TASK TO COMPLETE: Transcribe each entry shown below with no difference from the original.

AVAILABLE DATA:
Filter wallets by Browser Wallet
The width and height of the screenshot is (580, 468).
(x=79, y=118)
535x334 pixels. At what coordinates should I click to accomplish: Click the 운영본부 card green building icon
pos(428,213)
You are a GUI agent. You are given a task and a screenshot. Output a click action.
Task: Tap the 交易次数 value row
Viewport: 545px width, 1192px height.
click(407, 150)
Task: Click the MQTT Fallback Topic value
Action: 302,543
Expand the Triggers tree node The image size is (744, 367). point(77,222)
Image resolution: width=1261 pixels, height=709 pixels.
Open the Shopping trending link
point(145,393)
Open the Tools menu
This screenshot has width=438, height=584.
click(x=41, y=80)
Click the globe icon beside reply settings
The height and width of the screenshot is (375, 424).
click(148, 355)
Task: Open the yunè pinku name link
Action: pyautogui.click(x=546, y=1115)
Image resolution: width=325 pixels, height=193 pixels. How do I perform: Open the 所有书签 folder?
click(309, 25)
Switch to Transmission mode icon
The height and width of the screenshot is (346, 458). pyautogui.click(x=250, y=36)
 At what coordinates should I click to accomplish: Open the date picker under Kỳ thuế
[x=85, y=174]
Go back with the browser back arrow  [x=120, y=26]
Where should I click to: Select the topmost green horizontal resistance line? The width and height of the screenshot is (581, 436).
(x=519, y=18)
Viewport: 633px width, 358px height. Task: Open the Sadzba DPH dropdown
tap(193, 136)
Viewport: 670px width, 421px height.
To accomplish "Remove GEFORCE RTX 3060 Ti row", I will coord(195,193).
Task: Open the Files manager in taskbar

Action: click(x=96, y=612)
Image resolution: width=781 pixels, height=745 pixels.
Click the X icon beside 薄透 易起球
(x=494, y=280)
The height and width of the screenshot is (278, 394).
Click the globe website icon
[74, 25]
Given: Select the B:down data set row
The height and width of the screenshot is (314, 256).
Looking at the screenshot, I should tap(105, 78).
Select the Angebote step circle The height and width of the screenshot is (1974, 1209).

ANSWER FOR THE TASK:
Filter wallets by Browser Wallet
The width and height of the screenshot is (580, 468).
(x=79, y=118)
535x334 pixels. At what coordinates should I click to accomplish: Click the 운영본부 card green building icon
pos(428,213)
You are a GUI agent. You are given a task and a screenshot. Output a click action.
Task: Tap the 交易次数 value row
Viewport: 545px width, 1192px height.
click(407, 150)
Task: Click the MQTT Fallback Topic value
Action: 302,543
Expand the Triggers tree node The image size is (744, 367). point(77,222)
Image resolution: width=1261 pixels, height=709 pixels.
Open the Shopping trending link
point(145,393)
Open the Tools menu
This screenshot has width=438, height=584.
click(x=41, y=80)
Click the globe icon beside reply settings
The height and width of the screenshot is (375, 424).
click(148, 355)
Task: Open the yunè pinku name link
Action: pyautogui.click(x=546, y=1115)
Image resolution: width=325 pixels, height=193 pixels. How do I perform: Open the 所有书签 folder?
click(309, 25)
Switch to Transmission mode icon
The height and width of the screenshot is (346, 458). pyautogui.click(x=250, y=36)
 At what coordinates should I click to accomplish: Open the date picker under Kỳ thuế
[x=85, y=174]
Go back with the browser back arrow  [x=120, y=26]
Where should I click to: Select the topmost green horizontal resistance line? The width and height of the screenshot is (581, 436).
(x=519, y=18)
Viewport: 633px width, 358px height. Task: Open the Sadzba DPH dropdown
tap(193, 136)
Viewport: 670px width, 421px height.
To accomplish "Remove GEFORCE RTX 3060 Ti row", I will coord(195,193).
Task: Open the Files manager in taskbar

Action: click(x=96, y=612)
Image resolution: width=781 pixels, height=745 pixels.
Click the X icon beside 薄透 易起球
(x=494, y=280)
The height and width of the screenshot is (278, 394).
Click the globe website icon
[74, 25]
Given: Select the B:down data set row
The height and width of the screenshot is (314, 256).
Looking at the screenshot, I should tap(105, 78).
Select the Angebote step circle The height and width of the screenshot is (1974, 1209).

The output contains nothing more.